Thank you for your review! We are happy to address the individual points raised, as they help us to improve our work.
Weaknesses
What attributes of the model soup algorithm contribute to its effectiveness in the neural network pruning regime? Is it the same reason why weight-averaging methods have succeeded in conventional dense network training?
To clarify, let us re-emphasize the key insight of our work. First of all, addressing your second question, weight-averaging methods that "have succeeded in conventional dense network training" (such as e.g. SWA) are of a different nature: they average models along the optimization path to explore different optima but always train a single model with fixed hyperparameters.
In contrast, the less conventional model soup approach is specific to transfer learning and involves training and averaging multiple models with varied hyperparameters. Its effectiveness in transfer learning has been thoroughly validated by Wortsman et al., with their empirical evidence (Figure 2 in Wortsman et al., 2022a) showing the best generalizing solution often resides 'between' two finetuned networks.
Returning to our work, we maintain the same downstream task without domain shifts. However, we think and have argued that pruning and retraining a model strongly resembles the finetuning paradigm in transfer learning: we interpret pruning as feature perturbation and retraining as adapting these features to the original task, as if the original pretraining would have been done on a different task (i.e. the one leading to the perturbed features). While we think that this provides a good intuition, it is far from obvious that the model soup mechanism also holds when a large portion of weights are pruned, reducing the model's performance to that of a random classifier. The model undergoes significant perturbation/damage, raising questions about its 'stability to randomness' (as per Frankle et al. 2020). It's uncertain if two versions of such a heavily pruned model would be averageable, particularly as aggressive learning rate schedules during retraining could drive the models apart.
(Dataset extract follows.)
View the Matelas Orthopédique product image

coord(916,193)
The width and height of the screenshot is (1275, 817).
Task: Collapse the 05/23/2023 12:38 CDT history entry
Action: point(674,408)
Our work is the first to empirically demonstrate that this is indeed possible and significant performance gains, both in-distribution and out-of-distribution, are achievable across diverse architectures and datasets. Returning to your first question, we think that the insights from transfer learning can be transferred to the network pruning regime, motivated by the resemblance between the two paradigms as outlined above, and substantiated by extensive results.
Questions
Are there any baseline results using SWA instead of model soups?
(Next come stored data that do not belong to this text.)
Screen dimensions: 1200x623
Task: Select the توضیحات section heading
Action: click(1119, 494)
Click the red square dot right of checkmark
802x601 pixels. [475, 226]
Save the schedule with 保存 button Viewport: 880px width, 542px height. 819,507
Thank you for suggesting the comparison between SWA and SMS, it's an interesting improvement to our work. We conducted experiments, but before reporting and discussing the results, let us make some general remarks.
- SWA is only beneficial if models of the same sparsity level and pattern are averaged, as differing sparsities will densify the model (see Figure 1). We apply SWA separately in each phase, starting each phase with the averaged model from the previous phase and reinitializing SWA accordingly.
- SWA and SMS are not excluding each other, they can be used in conjunction, potentially further improving the effect of SMS.
- SWA requires either a cyclic or high constant learning rate to explore multiple optima for beneficial averaging. However, retraining after pruning uses specific translated learning rate schedules (such as FT, LRW, CLR, LLR or ALLR) to maximize performance.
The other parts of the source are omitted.